[Opening RECORDS SHOWN section]

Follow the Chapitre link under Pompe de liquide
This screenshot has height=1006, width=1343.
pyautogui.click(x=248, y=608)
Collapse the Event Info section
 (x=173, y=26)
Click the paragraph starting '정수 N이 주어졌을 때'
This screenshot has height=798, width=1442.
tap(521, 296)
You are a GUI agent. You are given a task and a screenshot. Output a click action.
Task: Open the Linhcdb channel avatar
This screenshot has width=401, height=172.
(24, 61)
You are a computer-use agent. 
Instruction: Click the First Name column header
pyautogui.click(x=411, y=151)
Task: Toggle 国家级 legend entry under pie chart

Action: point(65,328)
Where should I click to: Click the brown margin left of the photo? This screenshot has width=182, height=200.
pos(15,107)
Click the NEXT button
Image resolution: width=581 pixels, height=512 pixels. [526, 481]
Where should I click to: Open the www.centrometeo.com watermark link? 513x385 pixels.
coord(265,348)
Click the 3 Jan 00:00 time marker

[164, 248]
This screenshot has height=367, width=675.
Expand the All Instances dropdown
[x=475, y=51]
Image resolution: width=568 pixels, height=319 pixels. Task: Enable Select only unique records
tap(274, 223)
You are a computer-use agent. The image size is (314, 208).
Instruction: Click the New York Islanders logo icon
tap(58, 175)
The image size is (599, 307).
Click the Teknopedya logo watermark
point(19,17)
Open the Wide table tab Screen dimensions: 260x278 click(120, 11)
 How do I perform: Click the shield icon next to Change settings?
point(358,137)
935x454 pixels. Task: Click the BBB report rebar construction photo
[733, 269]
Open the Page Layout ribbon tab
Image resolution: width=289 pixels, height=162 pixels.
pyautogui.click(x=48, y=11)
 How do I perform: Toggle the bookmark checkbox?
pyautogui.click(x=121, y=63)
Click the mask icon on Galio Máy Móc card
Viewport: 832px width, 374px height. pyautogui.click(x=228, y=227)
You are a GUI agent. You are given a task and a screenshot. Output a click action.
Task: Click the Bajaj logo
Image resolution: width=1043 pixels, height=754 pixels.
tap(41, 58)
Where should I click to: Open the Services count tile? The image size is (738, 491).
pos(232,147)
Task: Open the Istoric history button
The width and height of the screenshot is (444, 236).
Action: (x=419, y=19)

[Closing RECORDS SHOWN section]

EXERCISE: Your task is to transcribe all of the entries word for word.

PROBLEM SOLUTION:
Follow the Chapitre link under Pompe de liquide
This screenshot has height=1006, width=1343.
pyautogui.click(x=248, y=608)
Collapse the Event Info section
 (x=173, y=26)
Click the paragraph starting '정수 N이 주어졌을 때'
This screenshot has height=798, width=1442.
tap(521, 296)
You are a GUI agent. You are given a task and a screenshot. Output a click action.
Task: Open the Linhcdb channel avatar
This screenshot has width=401, height=172.
(24, 61)
You are a computer-use agent. 
Instruction: Click the First Name column header
pyautogui.click(x=411, y=151)
Task: Toggle 国家级 legend entry under pie chart

Action: point(65,328)
Where should I click to: Click the brown margin left of the photo? This screenshot has width=182, height=200.
pos(15,107)
Click the NEXT button
Image resolution: width=581 pixels, height=512 pixels. [526, 481]
Where should I click to: Open the www.centrometeo.com watermark link? 513x385 pixels.
coord(265,348)
Click the 3 Jan 00:00 time marker

[164, 248]
This screenshot has height=367, width=675.
Expand the All Instances dropdown
[x=475, y=51]
Image resolution: width=568 pixels, height=319 pixels. Task: Enable Select only unique records
tap(274, 223)
You are a computer-use agent. The image size is (314, 208).
Instruction: Click the New York Islanders logo icon
tap(58, 175)
The image size is (599, 307).
Click the Teknopedya logo watermark
point(19,17)
Open the Wide table tab Screen dimensions: 260x278 click(120, 11)
 How do I perform: Click the shield icon next to Change settings?
point(358,137)
935x454 pixels. Task: Click the BBB report rebar construction photo
[733, 269]
Open the Page Layout ribbon tab
Image resolution: width=289 pixels, height=162 pixels.
pyautogui.click(x=48, y=11)
 How do I perform: Toggle the bookmark checkbox?
pyautogui.click(x=121, y=63)
Click the mask icon on Galio Máy Móc card
Viewport: 832px width, 374px height. pyautogui.click(x=228, y=227)
You are a GUI agent. You are given a task and a screenshot. Output a click action.
Task: Click the Bajaj logo
Image resolution: width=1043 pixels, height=754 pixels.
tap(41, 58)
Where should I click to: Open the Services count tile? The image size is (738, 491).
pos(232,147)
Task: Open the Istoric history button
The width and height of the screenshot is (444, 236).
Action: (x=419, y=19)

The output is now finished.